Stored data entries
#####
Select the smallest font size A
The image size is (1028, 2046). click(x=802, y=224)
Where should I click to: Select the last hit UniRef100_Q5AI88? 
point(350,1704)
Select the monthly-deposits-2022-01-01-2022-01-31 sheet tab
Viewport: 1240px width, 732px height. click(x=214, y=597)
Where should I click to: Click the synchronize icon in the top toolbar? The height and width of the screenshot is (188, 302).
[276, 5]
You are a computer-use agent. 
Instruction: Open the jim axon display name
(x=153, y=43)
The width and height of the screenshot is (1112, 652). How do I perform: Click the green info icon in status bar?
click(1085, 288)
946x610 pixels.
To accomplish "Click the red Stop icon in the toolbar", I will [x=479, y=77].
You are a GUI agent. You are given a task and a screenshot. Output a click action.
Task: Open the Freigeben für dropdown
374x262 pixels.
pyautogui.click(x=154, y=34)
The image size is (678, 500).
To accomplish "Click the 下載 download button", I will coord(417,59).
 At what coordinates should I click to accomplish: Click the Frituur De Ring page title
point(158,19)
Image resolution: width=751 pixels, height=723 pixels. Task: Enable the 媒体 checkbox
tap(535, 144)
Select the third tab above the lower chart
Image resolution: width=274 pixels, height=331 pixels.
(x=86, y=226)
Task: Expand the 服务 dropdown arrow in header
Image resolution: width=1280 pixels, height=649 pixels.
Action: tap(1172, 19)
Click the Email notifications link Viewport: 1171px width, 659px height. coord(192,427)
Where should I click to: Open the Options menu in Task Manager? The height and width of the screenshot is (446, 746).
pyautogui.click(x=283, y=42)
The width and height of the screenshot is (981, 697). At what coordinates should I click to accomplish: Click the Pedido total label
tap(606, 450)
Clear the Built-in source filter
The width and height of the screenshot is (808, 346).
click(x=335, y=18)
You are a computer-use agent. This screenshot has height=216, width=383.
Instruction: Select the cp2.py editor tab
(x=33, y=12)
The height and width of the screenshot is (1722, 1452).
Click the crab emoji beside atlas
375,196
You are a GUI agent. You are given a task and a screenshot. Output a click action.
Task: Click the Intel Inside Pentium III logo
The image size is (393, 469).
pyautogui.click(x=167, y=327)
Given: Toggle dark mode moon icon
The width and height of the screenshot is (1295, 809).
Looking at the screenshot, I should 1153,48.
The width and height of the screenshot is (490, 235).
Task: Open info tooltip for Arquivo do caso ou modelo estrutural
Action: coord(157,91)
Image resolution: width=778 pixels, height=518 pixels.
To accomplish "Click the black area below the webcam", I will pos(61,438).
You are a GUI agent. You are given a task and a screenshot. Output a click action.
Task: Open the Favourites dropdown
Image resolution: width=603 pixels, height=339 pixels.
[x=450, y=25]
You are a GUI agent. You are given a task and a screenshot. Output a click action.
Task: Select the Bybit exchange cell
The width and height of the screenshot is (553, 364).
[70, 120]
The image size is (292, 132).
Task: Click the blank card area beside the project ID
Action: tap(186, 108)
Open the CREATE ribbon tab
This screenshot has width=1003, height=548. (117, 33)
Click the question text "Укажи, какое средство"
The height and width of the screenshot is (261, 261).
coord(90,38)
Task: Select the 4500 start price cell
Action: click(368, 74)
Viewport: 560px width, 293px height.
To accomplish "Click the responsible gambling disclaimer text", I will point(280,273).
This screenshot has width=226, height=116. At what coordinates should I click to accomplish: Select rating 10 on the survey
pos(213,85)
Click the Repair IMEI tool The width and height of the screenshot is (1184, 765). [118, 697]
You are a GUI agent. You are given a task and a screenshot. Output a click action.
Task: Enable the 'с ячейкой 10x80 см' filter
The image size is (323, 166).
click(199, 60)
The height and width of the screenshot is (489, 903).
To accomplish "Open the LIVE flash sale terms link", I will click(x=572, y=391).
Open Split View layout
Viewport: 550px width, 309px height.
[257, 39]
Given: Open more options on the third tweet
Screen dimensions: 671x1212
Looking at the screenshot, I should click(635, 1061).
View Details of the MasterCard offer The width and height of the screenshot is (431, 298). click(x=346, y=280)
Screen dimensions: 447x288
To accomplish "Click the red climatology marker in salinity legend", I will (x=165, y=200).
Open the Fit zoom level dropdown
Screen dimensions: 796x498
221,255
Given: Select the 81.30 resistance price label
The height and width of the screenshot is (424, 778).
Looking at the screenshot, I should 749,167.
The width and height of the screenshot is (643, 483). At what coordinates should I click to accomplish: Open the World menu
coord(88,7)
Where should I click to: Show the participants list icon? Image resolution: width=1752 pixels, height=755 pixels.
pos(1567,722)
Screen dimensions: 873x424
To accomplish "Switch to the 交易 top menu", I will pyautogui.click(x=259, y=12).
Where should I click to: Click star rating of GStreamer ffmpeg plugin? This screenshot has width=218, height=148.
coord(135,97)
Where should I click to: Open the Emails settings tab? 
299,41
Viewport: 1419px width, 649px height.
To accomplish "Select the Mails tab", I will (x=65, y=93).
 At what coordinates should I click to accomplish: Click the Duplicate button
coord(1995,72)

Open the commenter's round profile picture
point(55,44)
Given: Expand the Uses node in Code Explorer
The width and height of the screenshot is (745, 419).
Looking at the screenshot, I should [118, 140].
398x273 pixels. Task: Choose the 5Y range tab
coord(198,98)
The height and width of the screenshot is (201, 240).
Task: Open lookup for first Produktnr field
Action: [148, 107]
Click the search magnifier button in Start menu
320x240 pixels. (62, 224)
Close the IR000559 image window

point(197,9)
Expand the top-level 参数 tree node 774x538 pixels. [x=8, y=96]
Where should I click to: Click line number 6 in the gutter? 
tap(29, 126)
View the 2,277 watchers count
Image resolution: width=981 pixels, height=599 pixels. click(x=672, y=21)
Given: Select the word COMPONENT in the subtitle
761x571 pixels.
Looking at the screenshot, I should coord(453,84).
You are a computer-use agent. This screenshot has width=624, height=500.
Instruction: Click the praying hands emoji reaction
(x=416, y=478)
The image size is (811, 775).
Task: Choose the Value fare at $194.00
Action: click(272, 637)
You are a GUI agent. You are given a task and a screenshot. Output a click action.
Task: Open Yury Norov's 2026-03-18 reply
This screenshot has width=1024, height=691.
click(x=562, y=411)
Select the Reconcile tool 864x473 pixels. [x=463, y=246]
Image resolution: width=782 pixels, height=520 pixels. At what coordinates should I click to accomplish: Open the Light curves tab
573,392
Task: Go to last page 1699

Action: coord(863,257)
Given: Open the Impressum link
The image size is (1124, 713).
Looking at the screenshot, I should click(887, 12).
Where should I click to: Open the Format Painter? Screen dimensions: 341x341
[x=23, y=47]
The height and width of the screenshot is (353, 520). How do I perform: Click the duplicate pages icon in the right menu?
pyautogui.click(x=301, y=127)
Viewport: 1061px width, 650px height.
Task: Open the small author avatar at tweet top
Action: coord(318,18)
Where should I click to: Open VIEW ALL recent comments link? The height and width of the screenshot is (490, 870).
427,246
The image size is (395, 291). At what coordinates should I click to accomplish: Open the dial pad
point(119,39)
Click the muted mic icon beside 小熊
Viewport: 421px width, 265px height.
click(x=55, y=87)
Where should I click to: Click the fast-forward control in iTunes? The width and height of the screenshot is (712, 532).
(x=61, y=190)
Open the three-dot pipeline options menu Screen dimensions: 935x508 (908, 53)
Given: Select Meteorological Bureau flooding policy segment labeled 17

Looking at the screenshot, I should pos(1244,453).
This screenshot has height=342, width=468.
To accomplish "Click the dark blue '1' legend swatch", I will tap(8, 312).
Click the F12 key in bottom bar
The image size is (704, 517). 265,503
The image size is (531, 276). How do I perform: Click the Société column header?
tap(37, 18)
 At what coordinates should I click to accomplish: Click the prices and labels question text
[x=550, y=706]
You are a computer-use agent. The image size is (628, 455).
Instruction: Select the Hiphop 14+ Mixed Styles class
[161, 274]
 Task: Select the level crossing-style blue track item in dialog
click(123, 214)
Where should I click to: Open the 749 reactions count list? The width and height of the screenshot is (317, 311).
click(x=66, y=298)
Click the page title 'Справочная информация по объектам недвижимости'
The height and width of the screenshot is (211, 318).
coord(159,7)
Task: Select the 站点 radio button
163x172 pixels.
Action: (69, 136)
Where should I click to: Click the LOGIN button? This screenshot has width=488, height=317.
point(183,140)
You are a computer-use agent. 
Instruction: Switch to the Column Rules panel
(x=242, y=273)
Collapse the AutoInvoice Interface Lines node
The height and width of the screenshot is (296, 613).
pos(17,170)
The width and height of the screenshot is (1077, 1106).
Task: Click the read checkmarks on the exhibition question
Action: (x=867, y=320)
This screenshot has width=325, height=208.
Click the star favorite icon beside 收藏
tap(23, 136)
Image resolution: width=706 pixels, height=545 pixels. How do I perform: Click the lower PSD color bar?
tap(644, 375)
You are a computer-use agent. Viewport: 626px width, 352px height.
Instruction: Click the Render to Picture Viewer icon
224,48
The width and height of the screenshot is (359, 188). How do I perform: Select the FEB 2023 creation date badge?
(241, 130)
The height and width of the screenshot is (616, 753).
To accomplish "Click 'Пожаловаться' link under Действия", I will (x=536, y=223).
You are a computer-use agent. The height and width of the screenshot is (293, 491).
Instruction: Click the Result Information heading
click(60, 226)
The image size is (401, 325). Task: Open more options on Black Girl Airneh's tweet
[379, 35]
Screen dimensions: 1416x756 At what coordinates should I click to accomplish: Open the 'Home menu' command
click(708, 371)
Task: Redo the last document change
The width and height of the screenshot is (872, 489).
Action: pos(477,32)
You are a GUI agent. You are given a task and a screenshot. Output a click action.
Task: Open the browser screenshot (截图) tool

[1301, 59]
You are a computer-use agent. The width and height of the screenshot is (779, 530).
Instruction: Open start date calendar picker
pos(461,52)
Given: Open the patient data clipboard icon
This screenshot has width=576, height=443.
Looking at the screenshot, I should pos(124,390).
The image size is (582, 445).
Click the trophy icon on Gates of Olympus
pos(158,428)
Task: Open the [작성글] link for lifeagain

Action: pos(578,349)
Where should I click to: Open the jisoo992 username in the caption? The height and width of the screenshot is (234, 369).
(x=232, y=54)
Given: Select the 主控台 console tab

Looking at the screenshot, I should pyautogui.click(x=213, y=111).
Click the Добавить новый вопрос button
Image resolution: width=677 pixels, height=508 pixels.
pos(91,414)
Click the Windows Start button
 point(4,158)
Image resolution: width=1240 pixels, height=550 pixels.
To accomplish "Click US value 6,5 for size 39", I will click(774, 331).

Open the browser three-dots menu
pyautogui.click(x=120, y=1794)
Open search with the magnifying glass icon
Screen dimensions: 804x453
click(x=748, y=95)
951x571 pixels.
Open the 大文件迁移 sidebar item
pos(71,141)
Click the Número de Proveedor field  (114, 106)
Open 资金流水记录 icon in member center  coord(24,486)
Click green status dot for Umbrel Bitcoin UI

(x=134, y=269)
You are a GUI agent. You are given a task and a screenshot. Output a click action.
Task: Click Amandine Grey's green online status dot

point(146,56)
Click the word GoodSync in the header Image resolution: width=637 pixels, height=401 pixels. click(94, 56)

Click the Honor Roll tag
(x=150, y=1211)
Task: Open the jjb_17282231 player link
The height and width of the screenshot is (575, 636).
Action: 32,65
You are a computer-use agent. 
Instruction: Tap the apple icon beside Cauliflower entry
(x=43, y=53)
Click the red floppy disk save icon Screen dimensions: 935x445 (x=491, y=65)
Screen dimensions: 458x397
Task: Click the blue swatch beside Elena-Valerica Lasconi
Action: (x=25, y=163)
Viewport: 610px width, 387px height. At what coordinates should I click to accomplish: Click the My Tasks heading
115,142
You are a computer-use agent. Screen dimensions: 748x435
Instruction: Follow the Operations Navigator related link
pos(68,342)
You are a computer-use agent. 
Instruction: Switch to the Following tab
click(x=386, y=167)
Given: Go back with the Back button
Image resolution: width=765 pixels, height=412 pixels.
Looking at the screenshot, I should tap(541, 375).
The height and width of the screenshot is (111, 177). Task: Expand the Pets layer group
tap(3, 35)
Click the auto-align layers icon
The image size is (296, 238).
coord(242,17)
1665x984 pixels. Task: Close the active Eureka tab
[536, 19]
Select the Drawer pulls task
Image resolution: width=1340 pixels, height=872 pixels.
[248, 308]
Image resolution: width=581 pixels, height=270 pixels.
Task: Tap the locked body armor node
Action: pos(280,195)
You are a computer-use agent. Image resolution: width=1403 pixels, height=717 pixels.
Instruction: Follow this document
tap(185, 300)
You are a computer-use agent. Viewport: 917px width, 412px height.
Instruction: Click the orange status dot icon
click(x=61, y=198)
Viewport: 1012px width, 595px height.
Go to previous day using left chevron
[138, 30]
#####
Task
All lines in the entries above that hold the word "legend" need to be copied.

The answer
To accomplish "Click the red climatology marker in salinity legend", I will (x=165, y=200).
To accomplish "Click the dark blue '1' legend swatch", I will tap(8, 312).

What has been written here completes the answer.